… en outre le Japon a plus besoin de la Russie que l’inverse, pour le moment
Par M. K. Bhadrakumar – Le 22 décembre 2016 – Source Russia Insider
À Tokyo, il y a une ombre de tristesse, à propos des résultats de la visite tant attendue au Japon du président russe Vladimir Poutine la semaine dernière (15-16 décembre). L’amère déception est en fait auto-infligée, dans la mesure où le battage publicitaire à l’approche de la visite – comme si Poutine venait avec une formule magique pour régler le différend territorial sur les îles Kouriles – était complètement irréaliste.
Quand Poutine a poliment refusé l’offre japonaise d’un compagnon pour sa chienne Akita, cela aurait pu être une allusion subtile signifiant qu’il voulait voyager sans bagages au Japon. Quoi qu’il en soit, il était téméraire d’imaginer que l’offensive japonaise de charme persuaderait la Russie d’abandonner sa souveraineté sur les Kouriles – au moins, pas tant que le Japon ne sera pas sorti de l’orbite américaine, ce qui n’est bien sûr pas pour demain.
Poutine est allé à la réunion au sommet avec le Premier ministre Shinzo Abe dans une position de force et il est dans l’air du temps que les négociations avec la Russie ne sont pas faciles en ce moment. Celle-ci a réussi à renverser la stratégie de contention de l’administration Barack Obama, et il est douteux que Donald Trump la relance pour isoler et encercler la Russie – et cela, même si l’ensemble de l’establishment américain de sécurité et de politique étrangère prévoit de mettre les bâtons dans les roues du plan de Trump pour améliorer les relations entre les États-Unis et la Russie. C’est une chose.
Deuxièmement, Abe se trouve un peu coincé. Obama ne l’a jamais vraiment aimé à un niveau personnel, mais les relations américano-japonaises ont néanmoins prospéré ces dernières années, grâce au rôle crucial du Japon dans le pivot des États-Unis vers l’Asie. Abe lui-même était plus qu’heureux de grimper dans la locomotive de la stratégie du pivot, étant donné qu’elle est dirigée contre la Chine. Le Japon, à lui seul, n’a pas les moyens d’égaler les prouesses croissantes de cette dernière. La perspective de la présidence de Donald Trump inquiète Abe, pour dire le moins.
Sans surprise, le Japon a besoin de la Russie plus que l’inverse, en ce moment. La Russie a donc joué avec sagesse ses cartes diplomatiques, en proposant à terme immédiat le renforcement du partenariat économique, tout en maintenant le différend territorial dans les coulisses et en permettant la poursuite des discussions pour un traité de paix.
La Russie n’a plus besoin de balancer des carottes politiques sous le nez du Japon pour que ce dernier l’aide à briser l’« isolement » dû aux sanctions occidentales menées par les États-Unis. La Russie ne permettra pas non plus que les relations avec le Japon affectent son entente avec la Chine, qui fait maintenant partie intégrante de sa stratégie globale.

++++

VOTRE OBJECTIF:
Recopiez mot pour mot le passage de l'extrait sur la visite de Poutine au Japon qui va de « La Russie n’a » à « sa stratégie globale. ».

LISTE DES DONNÉES:

++++

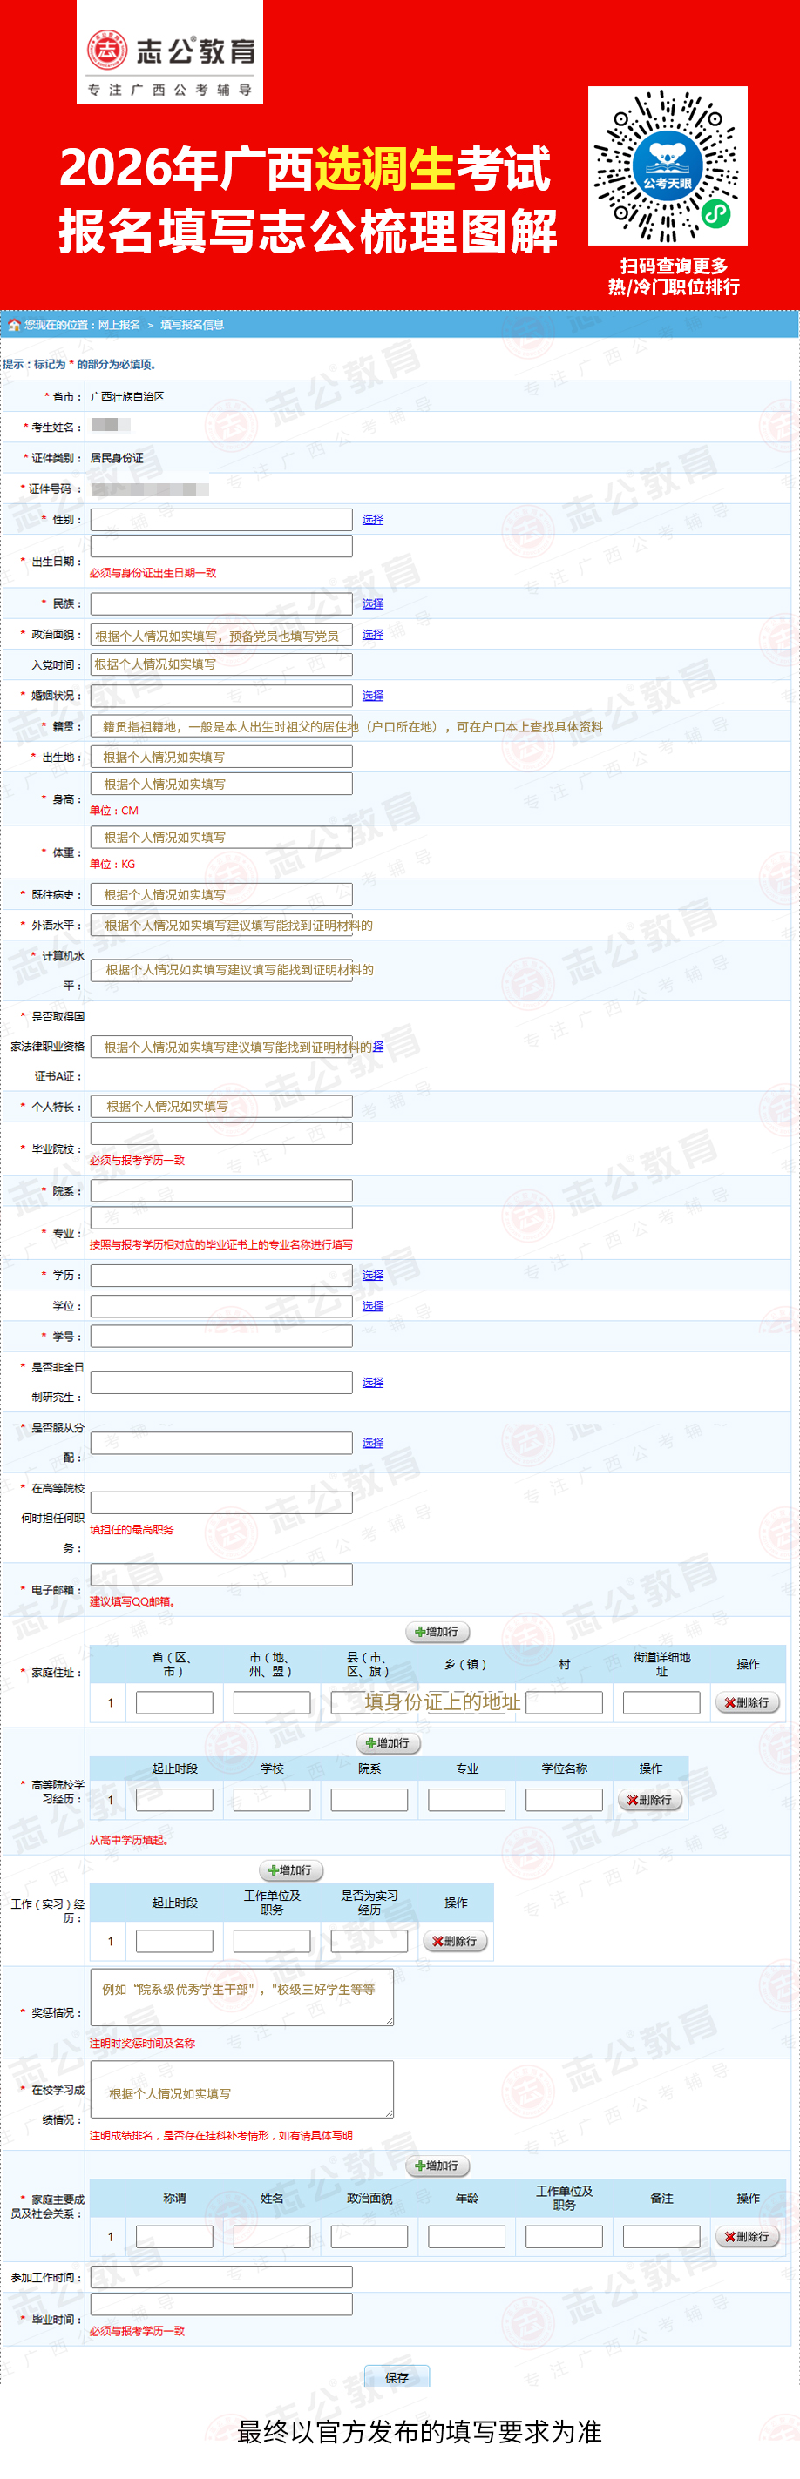Delete row 1 of 家庭主要成员 table
The width and height of the screenshot is (800, 2479).
coord(747,2237)
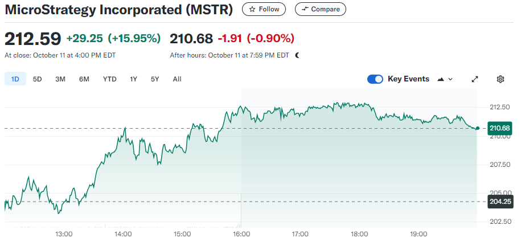The height and width of the screenshot is (242, 521).
Task: Click the green 210.68 price label
Action: (x=499, y=128)

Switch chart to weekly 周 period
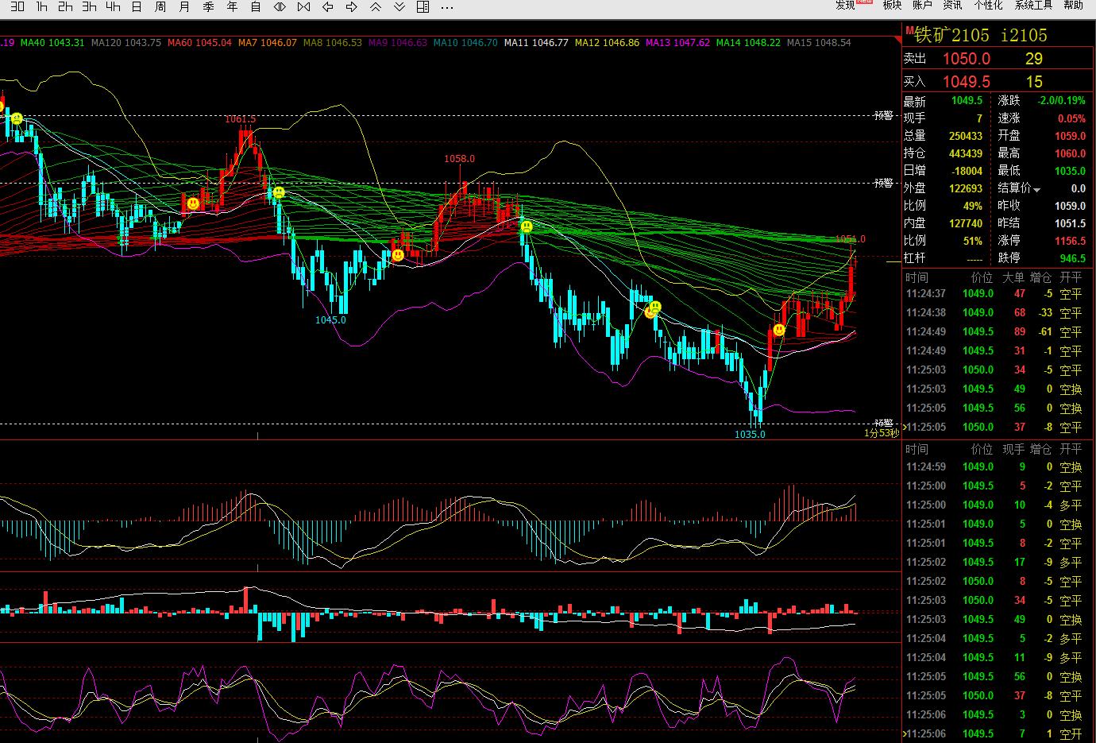(x=160, y=6)
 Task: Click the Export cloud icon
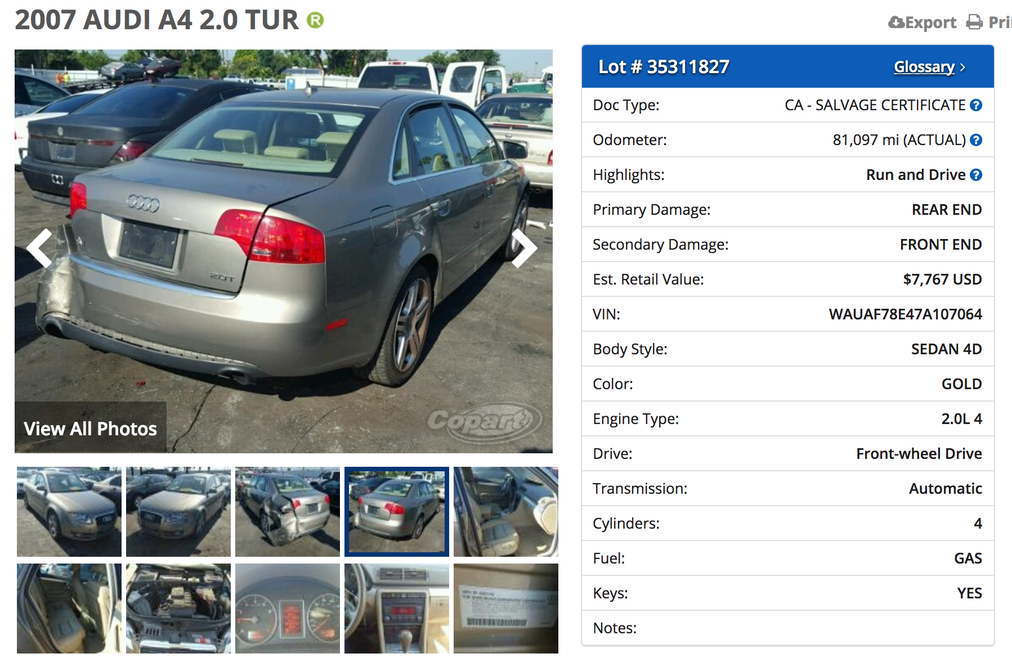(896, 22)
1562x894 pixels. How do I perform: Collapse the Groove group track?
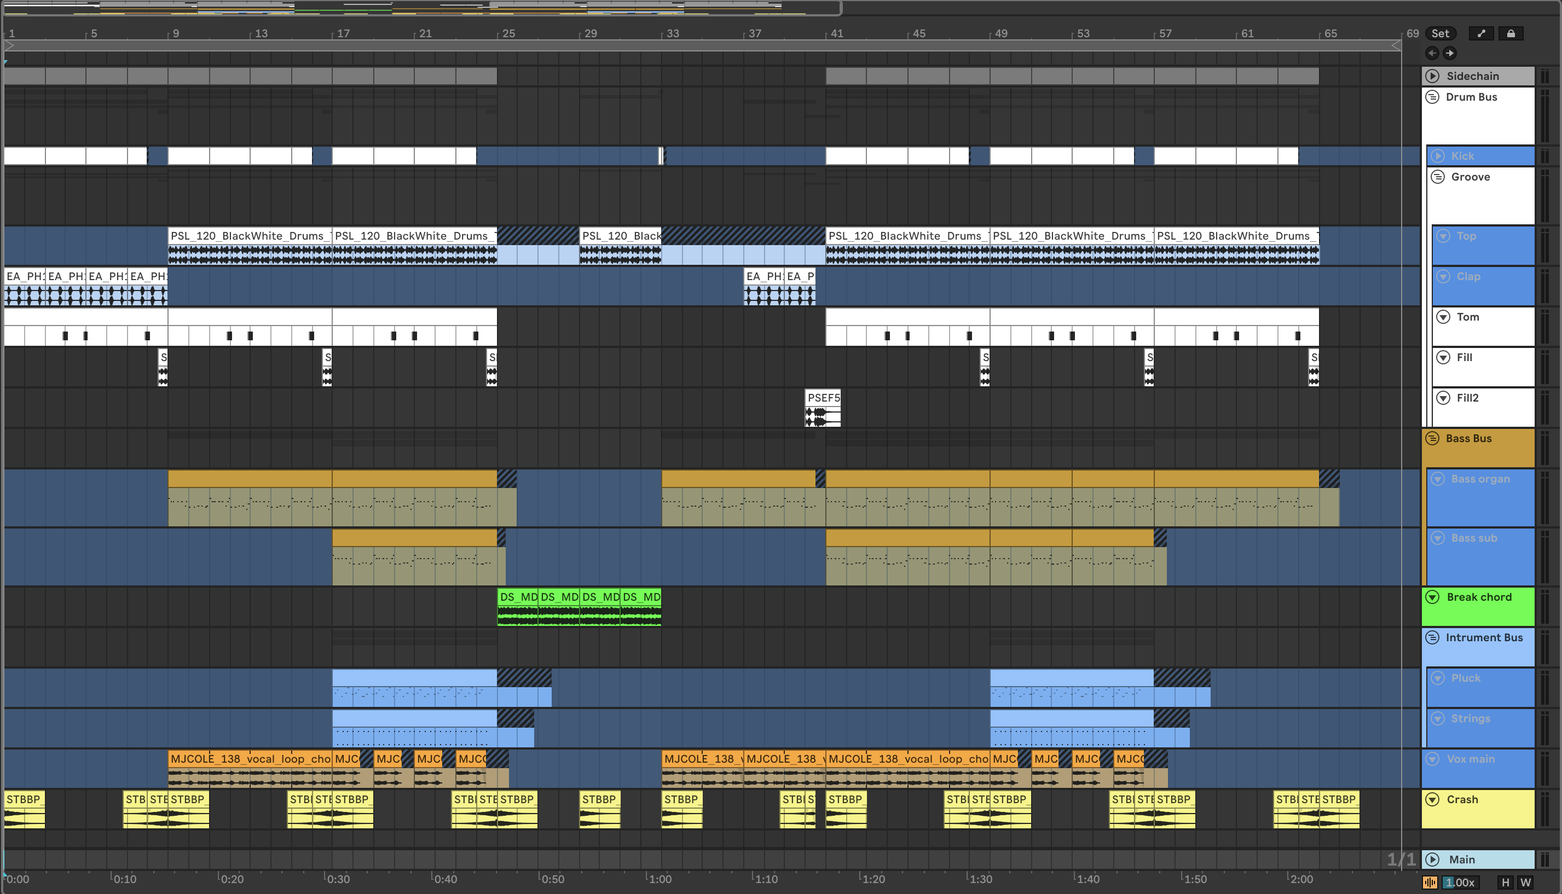tap(1437, 177)
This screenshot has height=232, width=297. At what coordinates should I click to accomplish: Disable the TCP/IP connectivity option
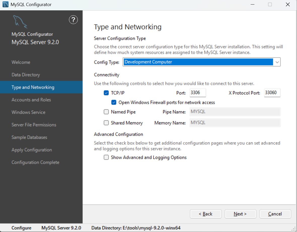coord(106,93)
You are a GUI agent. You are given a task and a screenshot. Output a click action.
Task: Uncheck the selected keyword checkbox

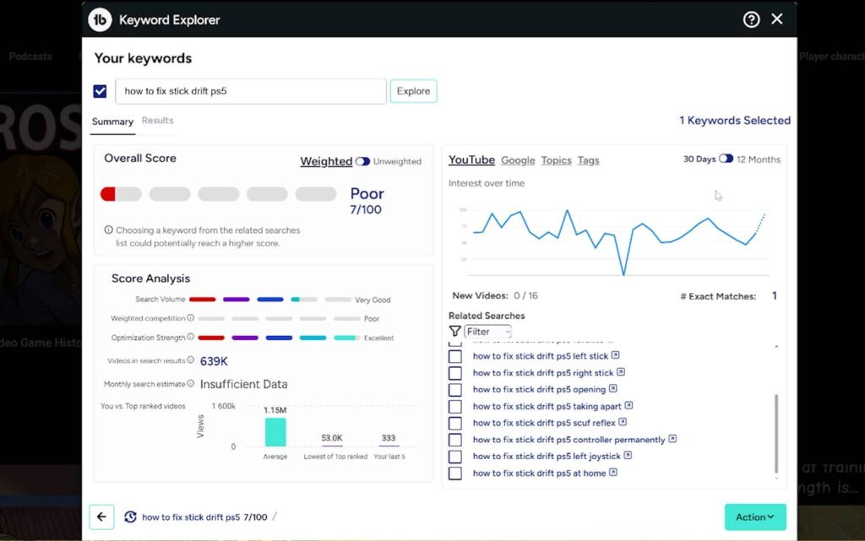(101, 91)
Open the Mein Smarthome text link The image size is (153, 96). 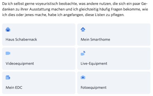[x=95, y=40]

++++

RÉPONSE RÉDIGÉE:
La Russie n’a plus besoin de balancer des carottes politiques sous le nez du Japon pour que ce dernier l’aide à briser l’« isolement » dû aux sanctions occidentales menées par les États-Unis. La Russie ne permettra pas non plus que les relations avec le Japon affectent son entente avec la Chine, qui fait maintenant partie intégrante de sa stratégie globale.